This strikes me as wrong. The proper work of philosophers and computer scientists seem like they have very little overlap. Yes, philosophers often mistakenly do computer science work, but that is irrelevant.
The quote isn't talking about philosophy in general, but epistemology specifically. If you take naturalized epistemology seriously (which LessWrongers do), then it seems to follow quite easily that neuroscientists and AI researchers are relatively more important to the future of epistemology than philosophers (remember that most branches of modern science were once a part of philosophy, but later broke off and developed their own class of domain specialists).

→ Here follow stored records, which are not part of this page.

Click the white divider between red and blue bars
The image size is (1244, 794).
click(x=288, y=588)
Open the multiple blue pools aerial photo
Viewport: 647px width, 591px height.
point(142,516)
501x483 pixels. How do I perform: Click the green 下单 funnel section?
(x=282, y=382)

is there a reason I should want to read an earlier, less developed version of LessWrong, by someone who is not a consequentialist, when I could just read LessWrong?

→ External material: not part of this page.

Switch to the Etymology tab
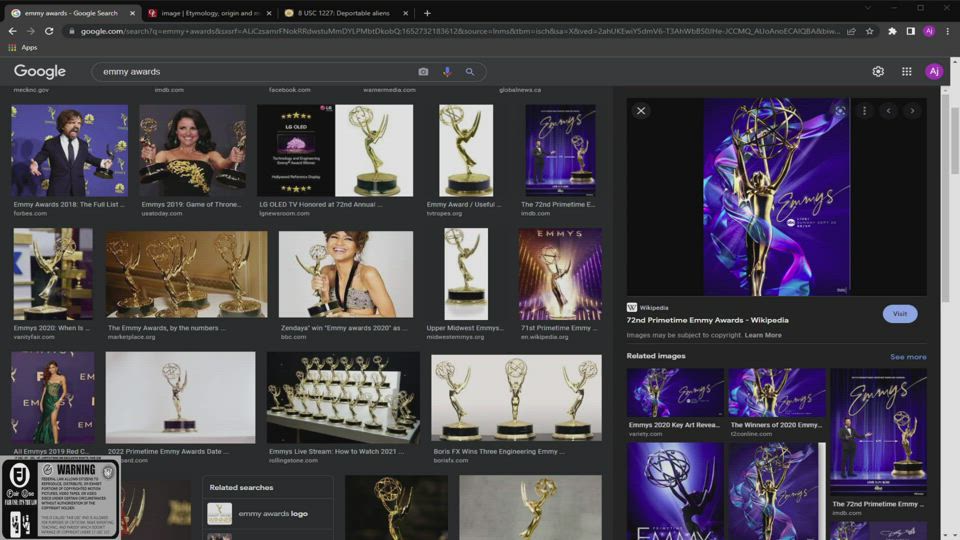 point(205,13)
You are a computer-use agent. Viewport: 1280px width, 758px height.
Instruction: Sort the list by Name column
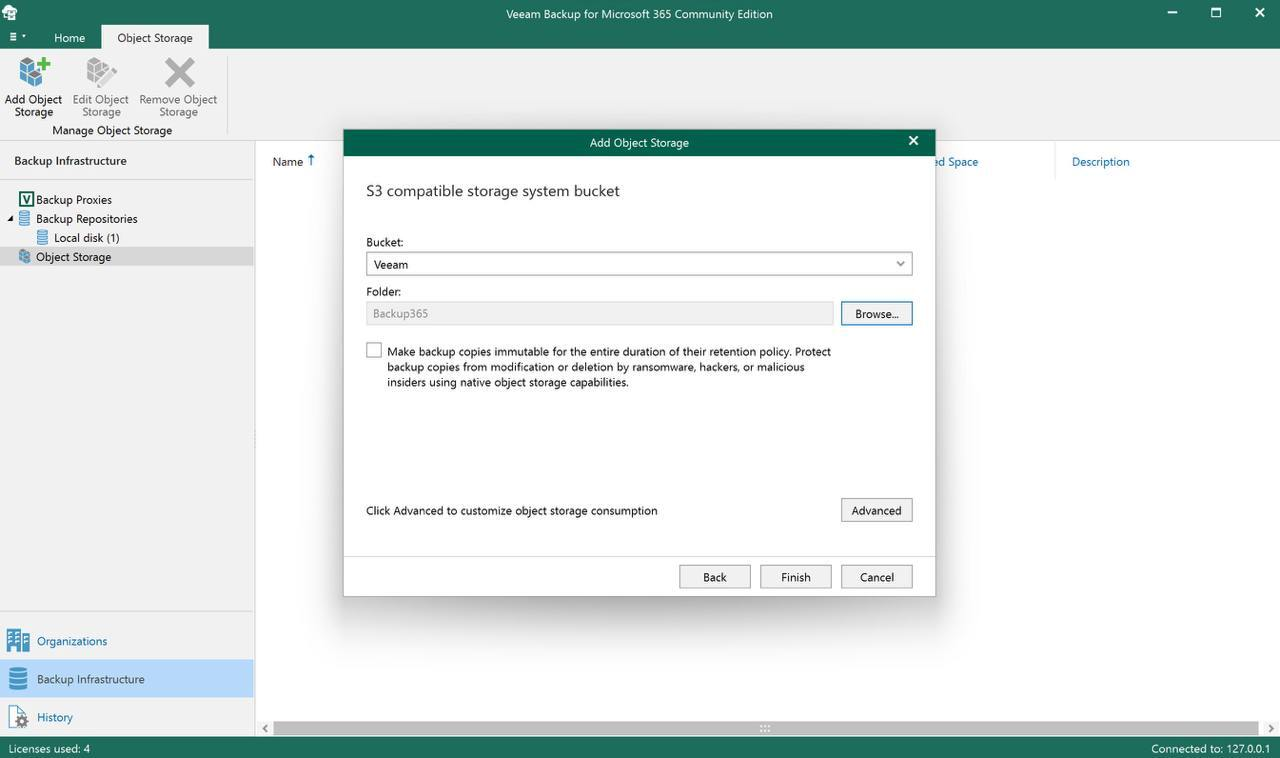(x=288, y=162)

One reason to read it would be to provide ourselves with some perspective on how LessWrongism fits into the larger Western intellectual tradition. Nozick is much better about showing how his ideas are related to those of other thinkers than the contributors to Less Wrong are (we share much more in common with Wittgenstein, Quine, Hempel, and Bridgeman than the impression you would get from reading the Sequences). Having this perspective should increase our ability to communicate effectively with other intellectual communities.
His being or not being a consequentialist doesn't seem to have very much to do with the validity of his work in epistemology, decision theory, philosophy of science, or metaphysics. Also, his ethical theory doesn't really fit neatly into the deontological/consequentialism dichotomy anyway. Arguably his ethics/political theory amounts to consequentialism with "side-constraints" (that can even be violated in extreme circumstances). It doesn't seem to be any less consequentislist than, say, rule-utilitarianism.
I don't particularly feel driven to communicate to members of other intellectual communities.
Am I exempt from having to read that book?